Юрген подождал, пока шум в коридоре не стих; глаза мальчика гневно сверкали. Когда наступила тишина, он дал волю своей ярости:
— Что ты сделал с ключом, ты, идиот?
Но Эриха не так легко было запугать.
— Ничего я с ним не делал.
— Значит, ты его отдал кому-то?
— Ты же нашел его на полке… — пожал плечами Эрих.
Юрген стиснул кулаки.
— Тогда ты сболтнул кому-нибудь, где лежит ключ. Я скажу, что ключ был у тебя.
Эрих рассмеялся ему прямо в лицо.
— Что же ты не сделал этого раньше?
— Потому что не хотел ябедничать! — ответил взбешенный Юрген.
— Нет! — сказал Эрих и ухмыльнулся. — Потому что ты не должен был давать мне ключ. Нечего разыгрывать великодушного; ты так же влип, как и я.
Юрген моментально утих. Ему пришла в голову одна мысль, и он испугался. Он посмотрел с недоверием на Эриха.
— Значит, это был ты? — нерешительно спросил Юрген шепотом.
Эрих с искренним возмущением постучал себе пальцем по лбу.
— У тебя не все дома!
— Так кто ж это сделал тогда? — беспомощно спросил Юрген.
— Во всяком случае не ты, и не я. Но когда все узнают об истории с ключом, нам не поверят, поэтому мы должны держаться друг за друга. Слово?
Юрген покачал головой. Он заложил руки за спину и стал расхаживать взад и вперед, — совсем как директор, когда тот решал трудный вопрос.
— Но мы не можем их обманывать…
— А как ты поступил только что?
— Но…
Эрих пожал плечами и поглядел искоса на Юргена.
— Тебе самому должно быть ясно… — протяжно произнес он и собрался уходить.
Юрген в отчаянии поглядел на него. Что же можно считать правильным поступком и чего делать нельзя?
— Ладно, — шепнул он, но так тихо, что его слова едва донеслись до Эриха, и ринулся к двери, чуть не сбив с ног входившего в эту минуту Ищейку.
Ищейка испуганно уставился вслед умчавшемуся Юргену, потер пострадавший от столкновения локоть и покачал головой. Все сошли с ума! Из-за чего, собственно? Побывали бы в Лондоне. В последнем прочитанном им детективном романе за одну ночь убили четверых. А люди, узнав об этом, даже глазом не моргнули.
На его лице снова появилось озабоченное выражение.

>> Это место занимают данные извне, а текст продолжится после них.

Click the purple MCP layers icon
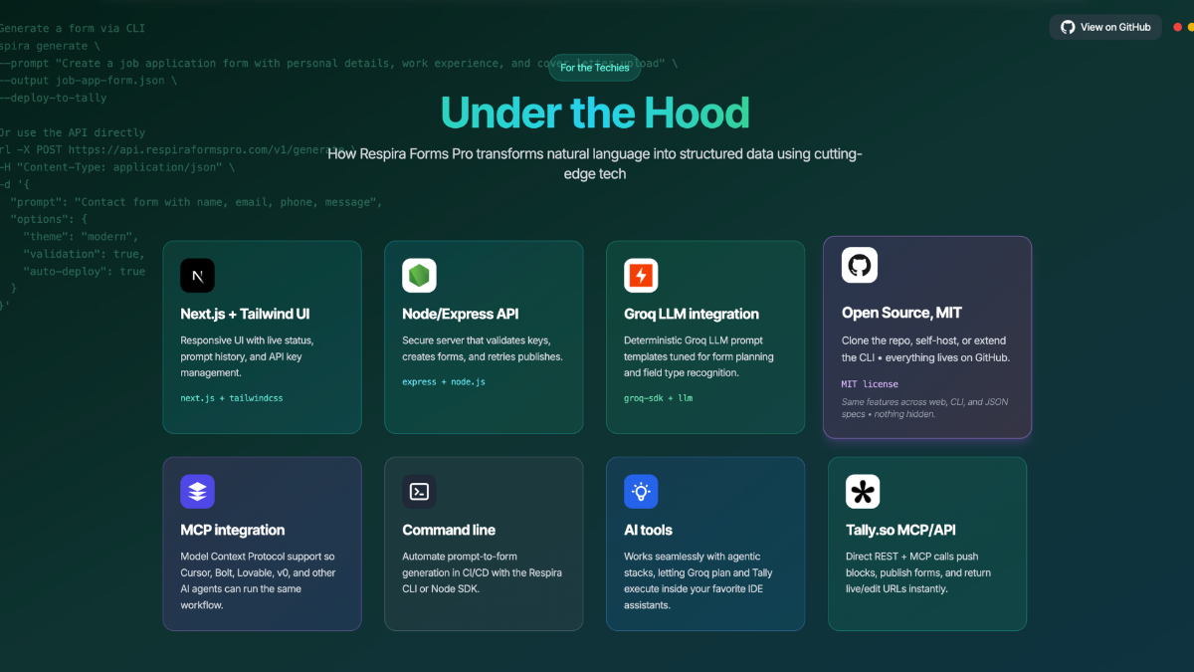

— Мы никогда больше не увидим нашу радиоаппаратуру, — сообщил он Эриху. — И это сыщик? Он даже не потрудился взять отпечатки наших пальцев.
Эрих непонимающе взглянул на Ищейку.
— Какие отпечатки?
Ищейка поглядел на Эриха так, словно тот свалился с луны.
— Ты что, не читал никаких детективных романов? Это же первое, что делает настоящий сыщик, — берет у каждого, кого он подозревает, отпечатки пальцев.
Эрих недоверчиво заморгал глазами.
— Но ведь нас никого не подозревают.
— Дурень ты! — презрительно заявил Ищейка. — Конечно, подозревают каждого. И тебя тоже.
— Меня? Почему именно меня? — попятился в ужасе Эрих.
— Если ты не виноват, ты должен это доказать. Есть у тебя алиби[4]?
— Это еще что такое?
Ищейка только покачал головой в ответ на подобное невежество и махнул на Эриха рукой.
— Я скажу вам всем только одно: если настоящий сыщик не знает, как раскрыть преступление, это дело возьму в свои руки я. Не зря меня прозвали Ищейкой. Вы еще все будете поражены!